In days of library past, before the age of computers, libraries housed information about their holdings in a card catalogue. These large wooden boxes with a million tiny drawers, held information about books, photograph, maps, and more. They could tell you the title, the author, the year of publication, their call number, basically all the information that is now stored in a library’s online catalogue. Well, as technology took over the question for many libraries has been “What do we do with these wonderful symbols of a library?” For many, the catalogues were surplused or discarded in another way, but for certain thrifty folk these card catalogues have taken on new life with new purpose.
A few months ago, the University of Idaho Special Collections and Archives made the tough decision to finally say goodbye to a few card catalogues full of cards. All the information on the cards had been transferred years previously, and existed in at least two alternate forms. And unfortunately, one of the catalogues had succumbed to mold. So it was decided that we had to dispose of the moldy catalogue, but had a much harder time deciding what to do with the other two perfectly fine catalogues. We didn’t want to just say goodbye, we felt that there was something else they could be used for. And with a little creative thinking, we discovered that they would be perfect for storing rolled photographs that could not be stored nicely with the rest of their collections.
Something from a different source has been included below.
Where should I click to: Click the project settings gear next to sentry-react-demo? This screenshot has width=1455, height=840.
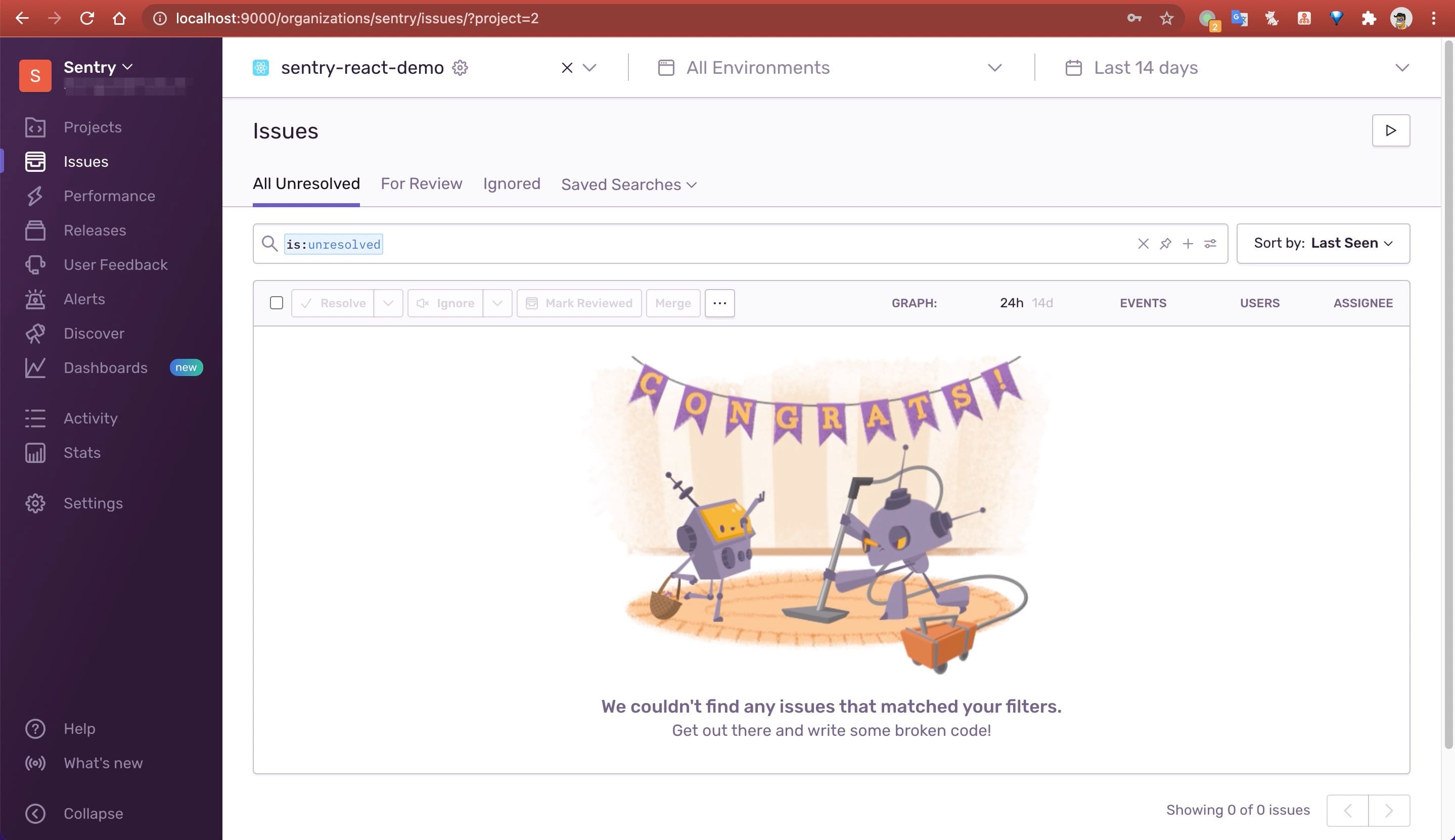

In order for this to work a few alterations had to be made because a card catalogue, no matter how lovely, isn’t always made of the best material for preservation. By removing the metal rod that kept the cards in place there was now a hole in the front. Also there were some metal components that we didn’t want to directly interact with our materials. So, we used some arts and craft skills to make our catalogue drawer more preservation friendly. First, I cut out some blue board that we often use to make custom size boxes to line the drawer. This would allow the rolled items to be safely surrounded by acid free materials and not interact with any of the surround materials.Also, by placing a piece of blue board over the hole created by removing the metal rod, we were also able to limit a point of entry for any possible pests.
The endeavor of repurposing our card catalogue, ultimately pretty simple. It has worked well for us so far, and as a benefit with have many open drawers now for rolled storage we did not have before, and we are thrilled.